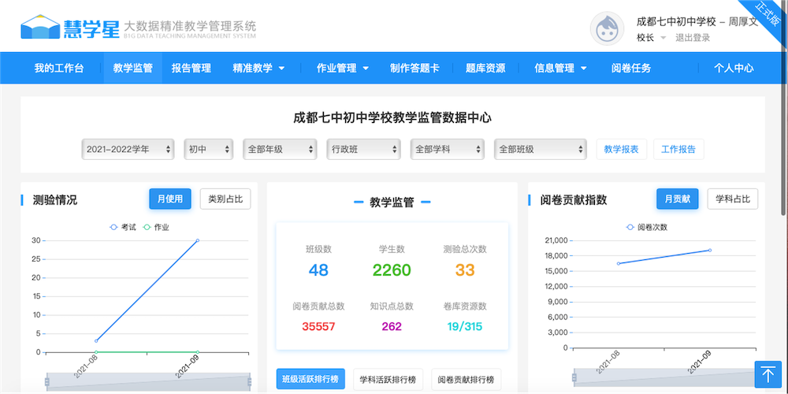Click the scroll-to-top arrow button
Image resolution: width=788 pixels, height=394 pixels.
point(768,374)
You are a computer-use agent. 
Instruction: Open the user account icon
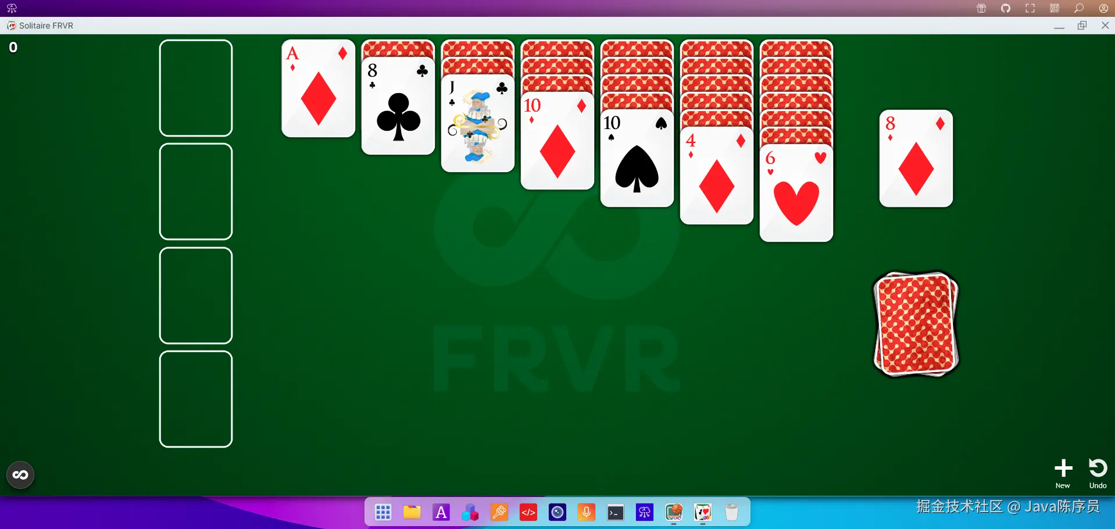coord(1103,8)
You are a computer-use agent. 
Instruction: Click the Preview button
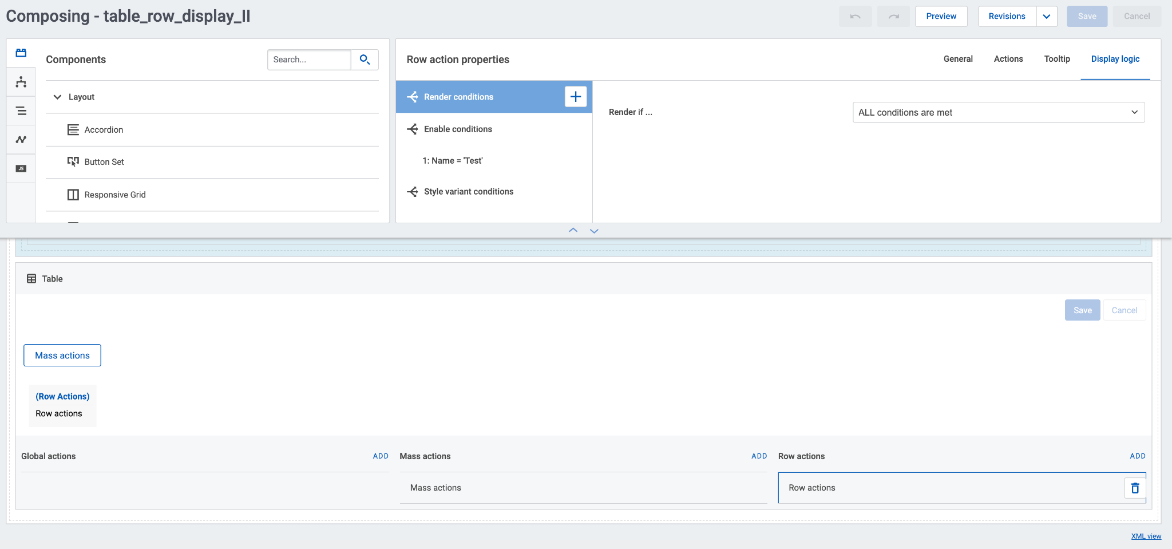(x=941, y=17)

###

Rewrite all the records above as a Markdown table with a Row column numbering each line and a Line column holding its text. Skip blank lines and leave the pictures out.

Problem solution
| Row | Line |
|---|---|
| 1 | Click the scroll-to-top arrow button |
| 2 | Image resolution: width=788 pixels, height=394 pixels. |
| 3 | point(768,374) |
| 4 | You are a computer-use agent.  |
| 5 | Instruction: Open the user account icon |
| 6 | coord(1103,8) |
| 7 | You are a computer-use agent.  |
| 8 | Instruction: Click the Preview button |
| 9 | (x=941, y=17) |